# WORK ORDER
Please return only the lines from the one holding "Screenshot is 354x2576." through the one holding "[Find os på: Youtube] (198, 1770)", exactly as they appear in the records below, both ends included.
--
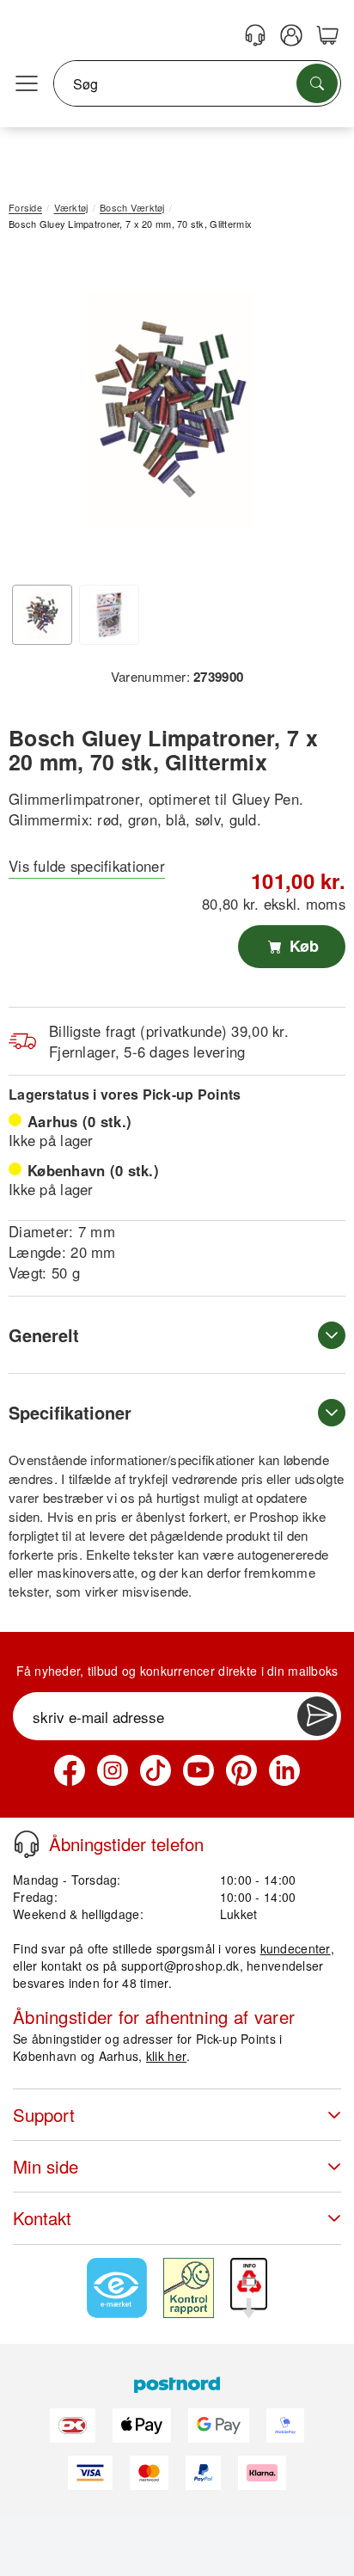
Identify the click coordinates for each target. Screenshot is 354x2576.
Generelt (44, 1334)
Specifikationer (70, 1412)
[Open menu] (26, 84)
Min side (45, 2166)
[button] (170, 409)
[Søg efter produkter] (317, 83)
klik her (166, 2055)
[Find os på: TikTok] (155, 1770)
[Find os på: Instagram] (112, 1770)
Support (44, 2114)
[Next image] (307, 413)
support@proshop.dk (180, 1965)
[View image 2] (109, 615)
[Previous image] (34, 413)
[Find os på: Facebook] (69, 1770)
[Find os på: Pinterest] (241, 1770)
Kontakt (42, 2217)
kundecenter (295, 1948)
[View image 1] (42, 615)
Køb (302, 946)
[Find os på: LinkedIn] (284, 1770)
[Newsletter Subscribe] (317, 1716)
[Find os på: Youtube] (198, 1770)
--
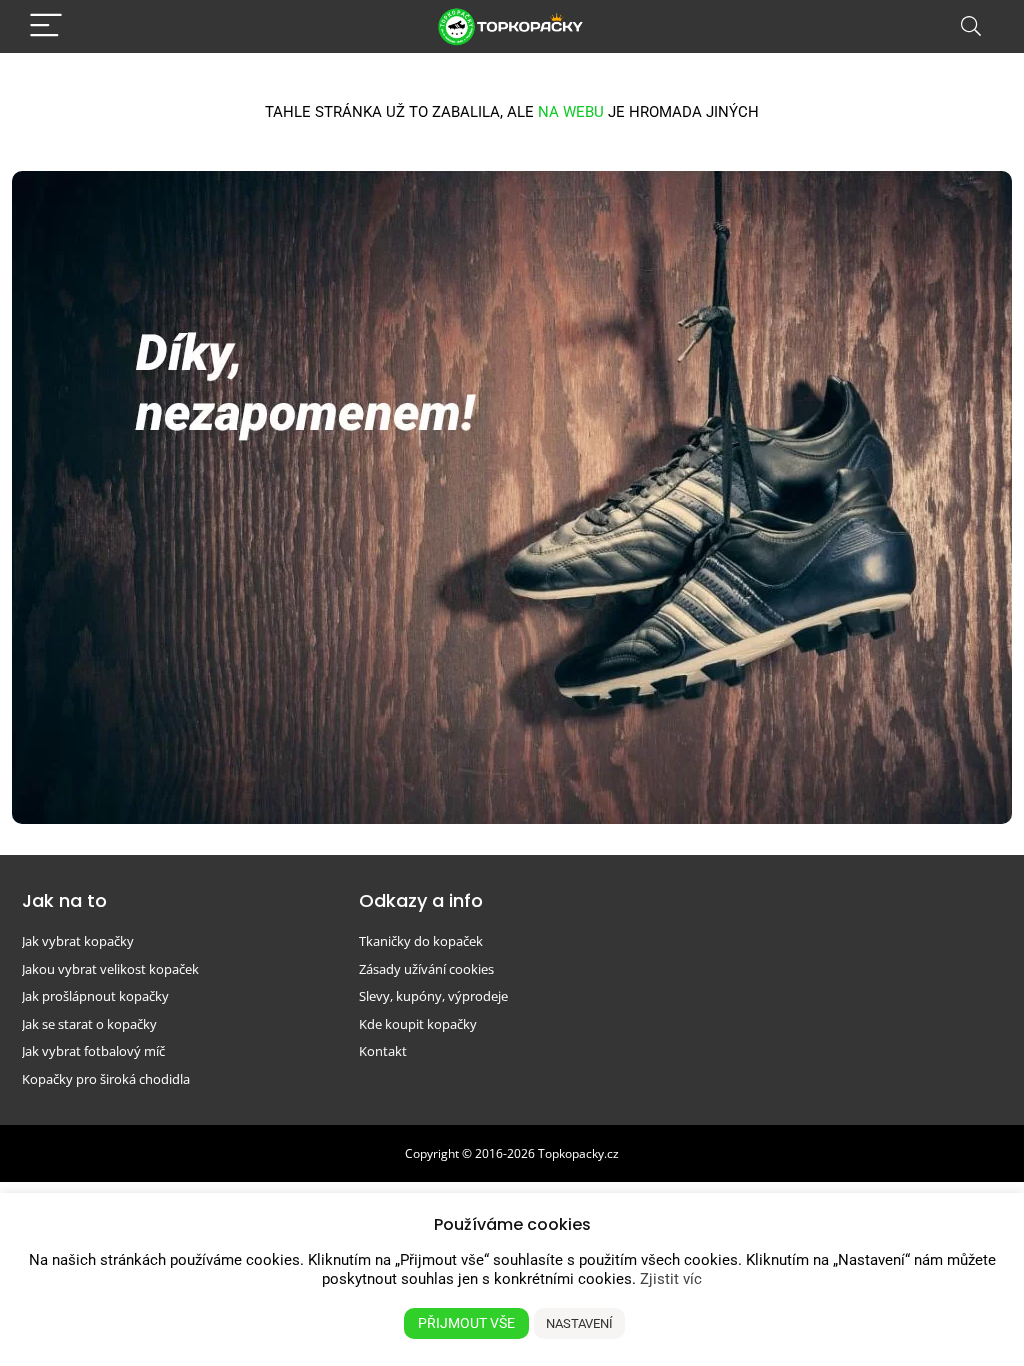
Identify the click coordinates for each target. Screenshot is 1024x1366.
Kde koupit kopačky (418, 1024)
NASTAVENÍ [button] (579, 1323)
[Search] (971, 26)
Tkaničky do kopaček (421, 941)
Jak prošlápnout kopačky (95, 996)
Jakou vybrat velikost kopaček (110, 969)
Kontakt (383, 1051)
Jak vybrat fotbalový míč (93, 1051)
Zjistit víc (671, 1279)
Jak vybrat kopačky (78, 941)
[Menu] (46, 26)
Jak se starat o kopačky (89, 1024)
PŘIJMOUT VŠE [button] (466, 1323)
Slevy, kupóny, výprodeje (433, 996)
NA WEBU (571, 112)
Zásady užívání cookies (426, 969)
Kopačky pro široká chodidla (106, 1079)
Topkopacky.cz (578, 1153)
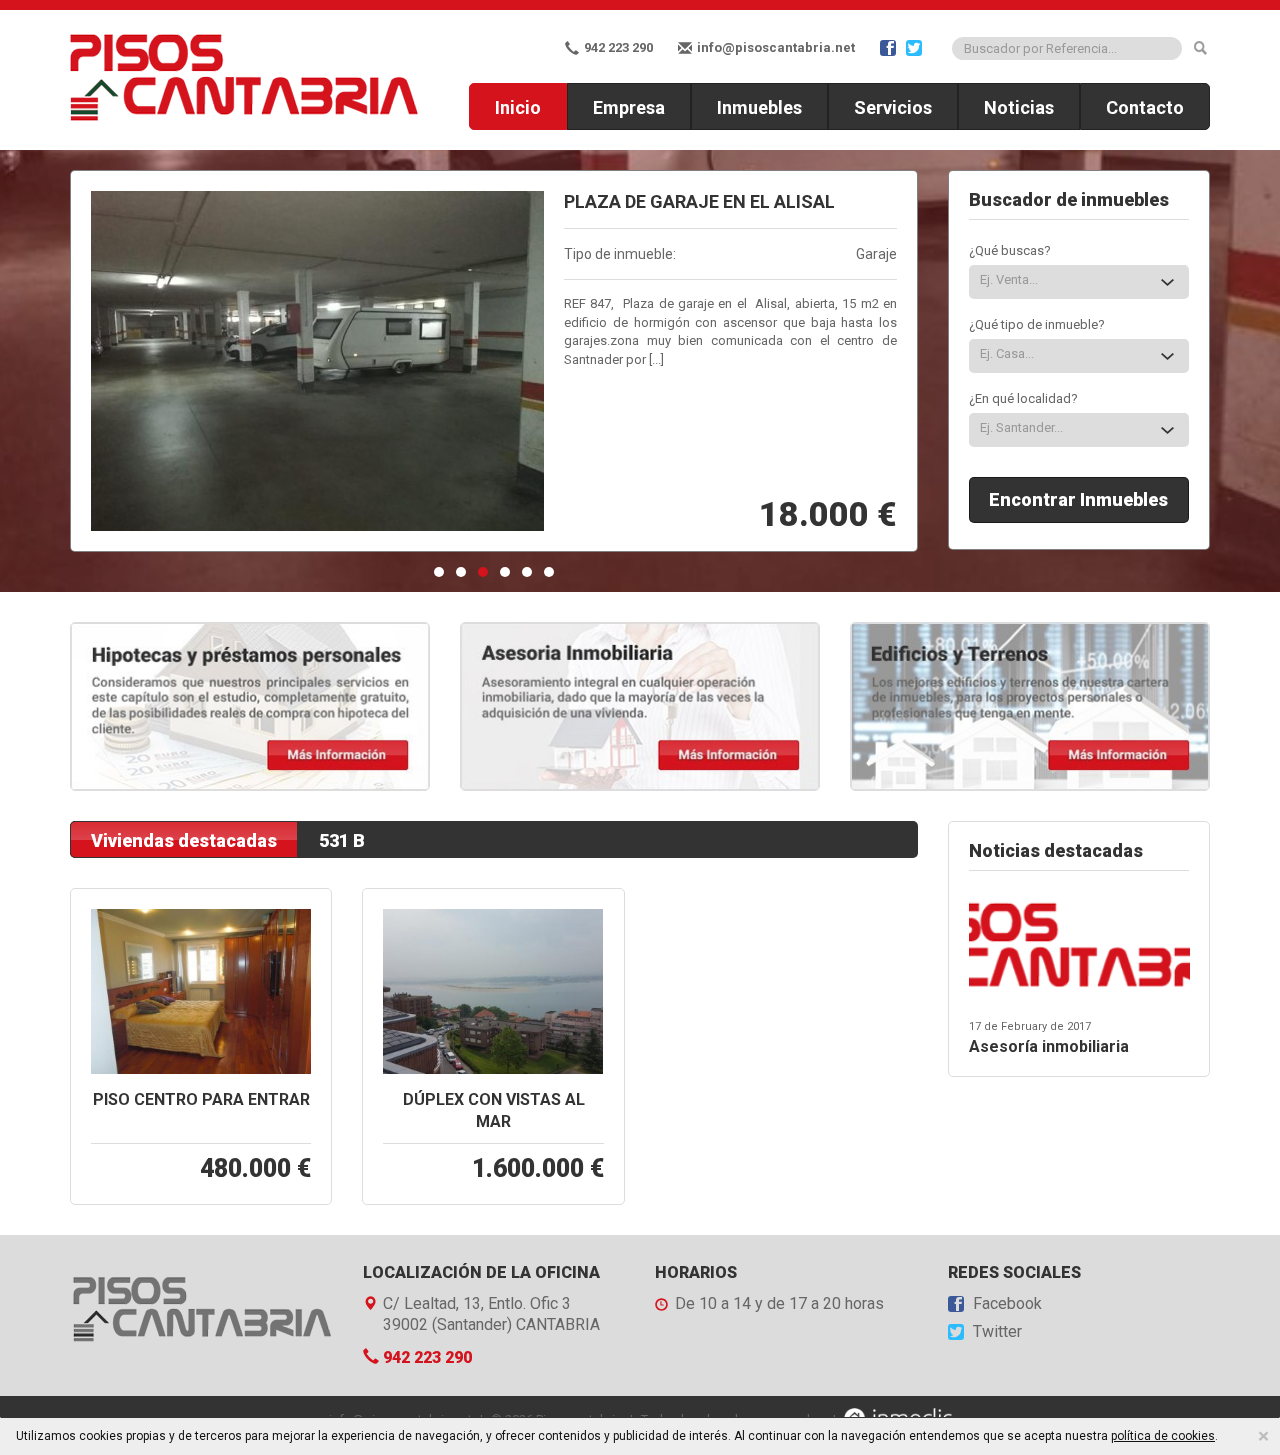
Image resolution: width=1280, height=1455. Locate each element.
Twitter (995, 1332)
--
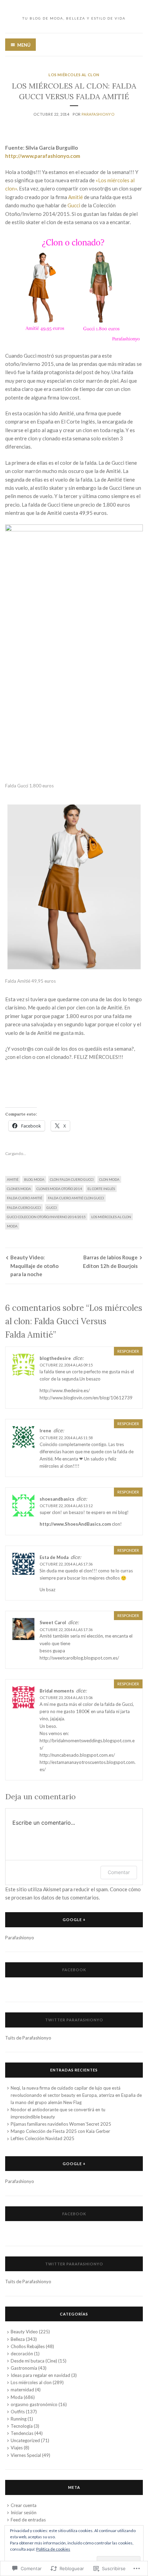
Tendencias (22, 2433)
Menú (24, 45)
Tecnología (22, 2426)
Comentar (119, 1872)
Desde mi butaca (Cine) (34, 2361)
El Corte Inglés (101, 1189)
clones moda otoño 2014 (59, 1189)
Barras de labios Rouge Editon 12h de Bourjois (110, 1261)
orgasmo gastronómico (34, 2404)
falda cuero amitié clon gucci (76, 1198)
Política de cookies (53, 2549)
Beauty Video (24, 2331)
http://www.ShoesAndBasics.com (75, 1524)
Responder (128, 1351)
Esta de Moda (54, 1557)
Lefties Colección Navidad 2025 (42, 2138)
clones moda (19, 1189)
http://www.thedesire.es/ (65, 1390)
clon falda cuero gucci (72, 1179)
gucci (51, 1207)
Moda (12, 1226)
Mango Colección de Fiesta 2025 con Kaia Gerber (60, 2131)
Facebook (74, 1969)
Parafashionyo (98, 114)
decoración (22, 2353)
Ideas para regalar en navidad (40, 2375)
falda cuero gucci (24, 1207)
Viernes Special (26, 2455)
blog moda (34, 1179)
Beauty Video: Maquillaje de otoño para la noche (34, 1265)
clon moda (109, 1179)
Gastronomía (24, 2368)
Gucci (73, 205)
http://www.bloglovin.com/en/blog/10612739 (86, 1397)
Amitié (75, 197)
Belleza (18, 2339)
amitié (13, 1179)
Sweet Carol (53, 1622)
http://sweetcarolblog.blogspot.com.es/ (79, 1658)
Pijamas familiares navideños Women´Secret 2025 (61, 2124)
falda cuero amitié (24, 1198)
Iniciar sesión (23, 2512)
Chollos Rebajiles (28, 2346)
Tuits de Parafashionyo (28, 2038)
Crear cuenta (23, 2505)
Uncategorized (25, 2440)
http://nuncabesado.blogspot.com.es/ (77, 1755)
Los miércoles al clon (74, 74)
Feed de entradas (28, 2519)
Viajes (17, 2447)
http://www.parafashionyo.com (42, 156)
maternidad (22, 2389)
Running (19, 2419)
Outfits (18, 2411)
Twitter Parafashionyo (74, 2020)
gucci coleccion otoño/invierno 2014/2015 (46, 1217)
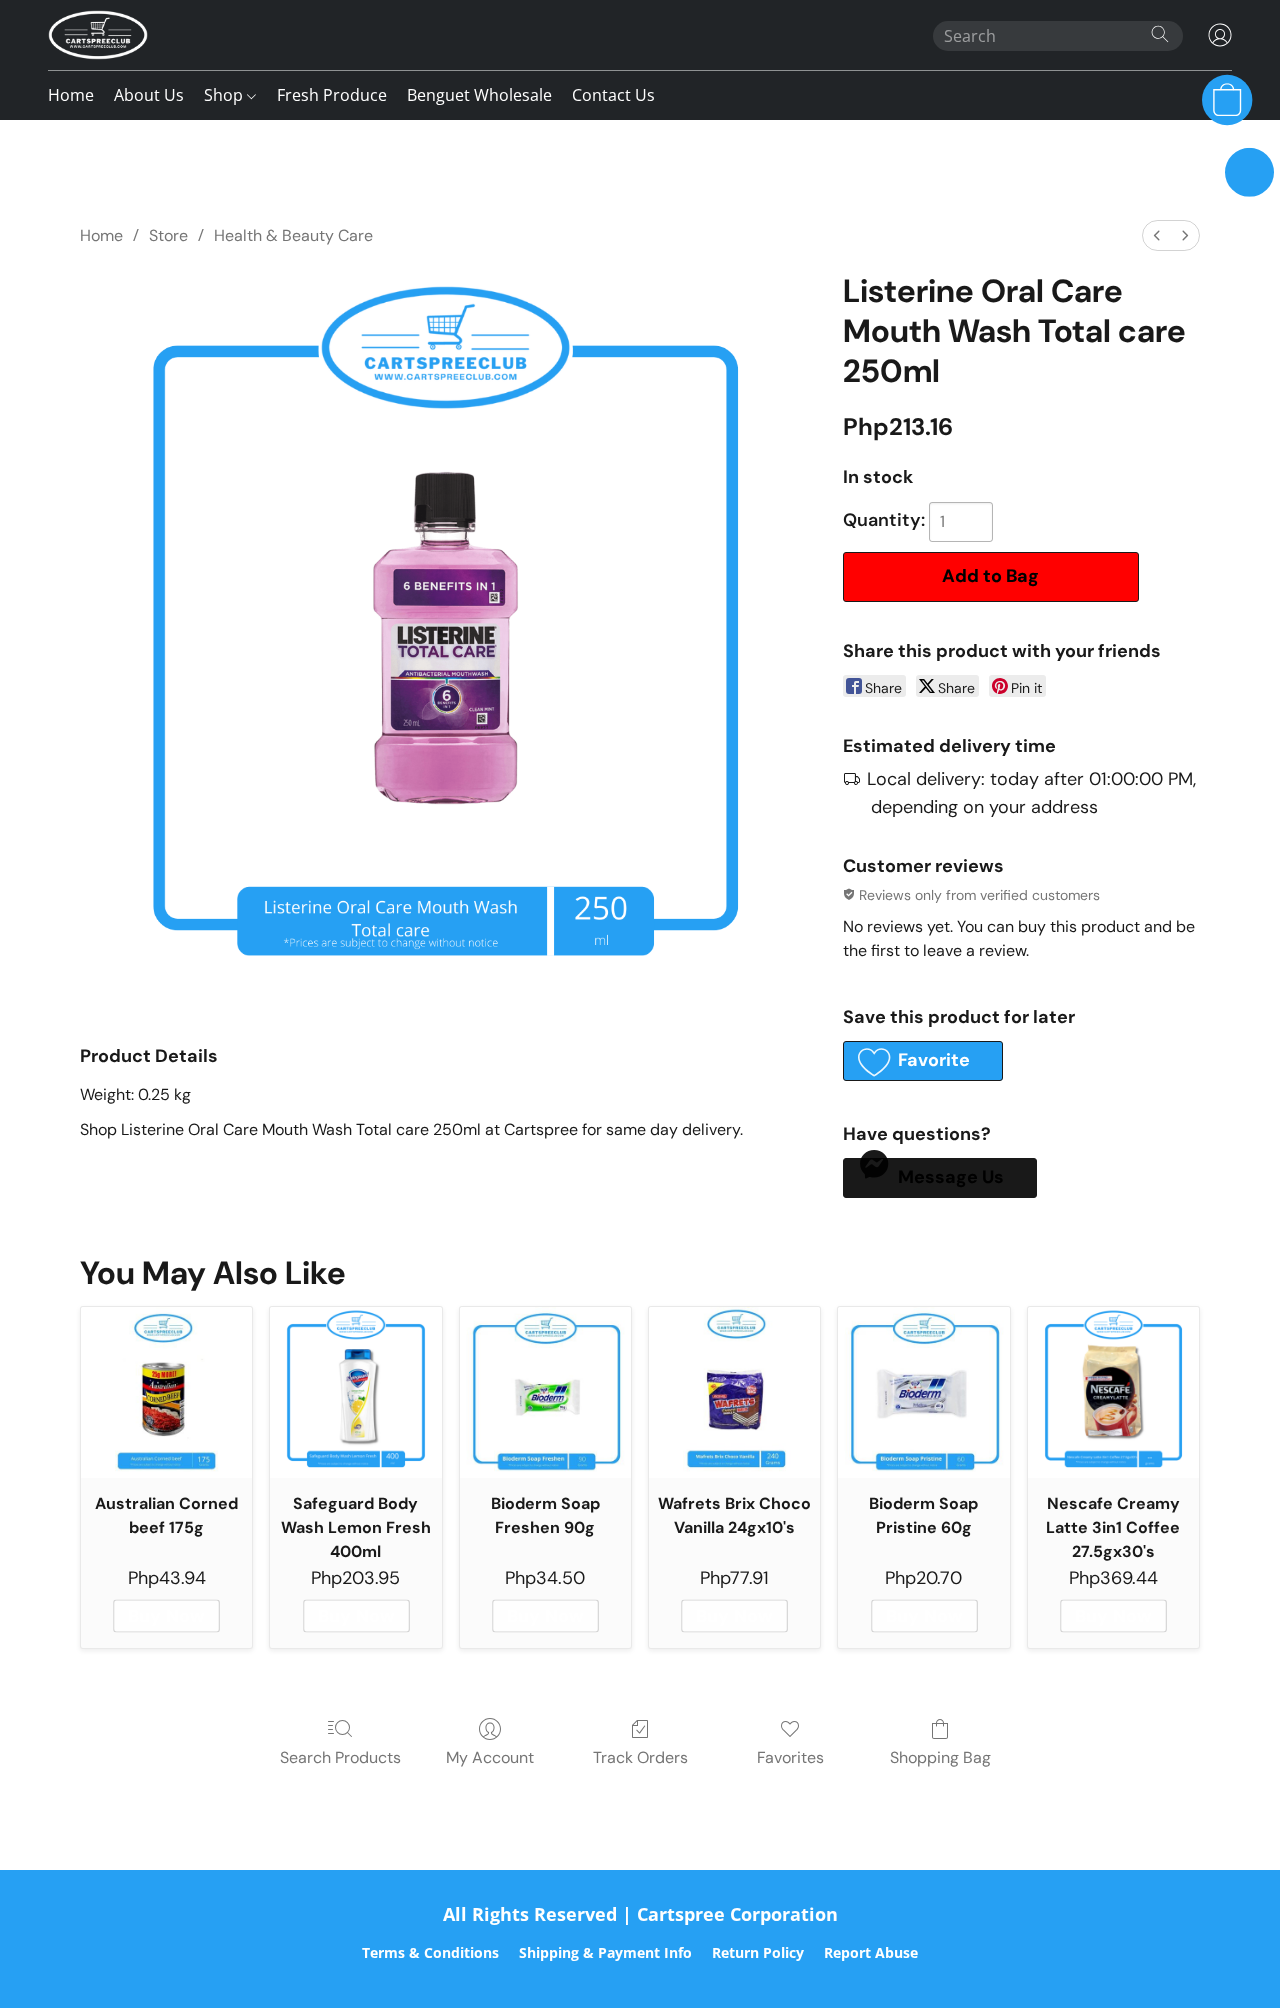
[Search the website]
--
# RESPONSE FOR THIS EXERCISE
Identify the click coordinates for each target. Screenshot is 354x2576.
Generelt (44, 1334)
Specifikationer (70, 1412)
[Open menu] (26, 84)
Min side (45, 2166)
[button] (170, 409)
[Søg efter produkter] (317, 83)
klik her (166, 2055)
[Find os på: TikTok] (155, 1770)
[Find os på: Instagram] (112, 1770)
Support (44, 2114)
[Next image] (307, 413)
support@proshop.dk (180, 1965)
[View image 2] (109, 615)
[Previous image] (34, 413)
[Find os på: Facebook] (69, 1770)
[Find os på: Pinterest] (241, 1770)
Kontakt (42, 2217)
kundecenter (295, 1948)
[View image 1] (42, 615)
Køb (302, 946)
[Find os på: LinkedIn] (284, 1770)
[Newsletter Subscribe] (317, 1716)
[Find os på: Youtube] (198, 1770)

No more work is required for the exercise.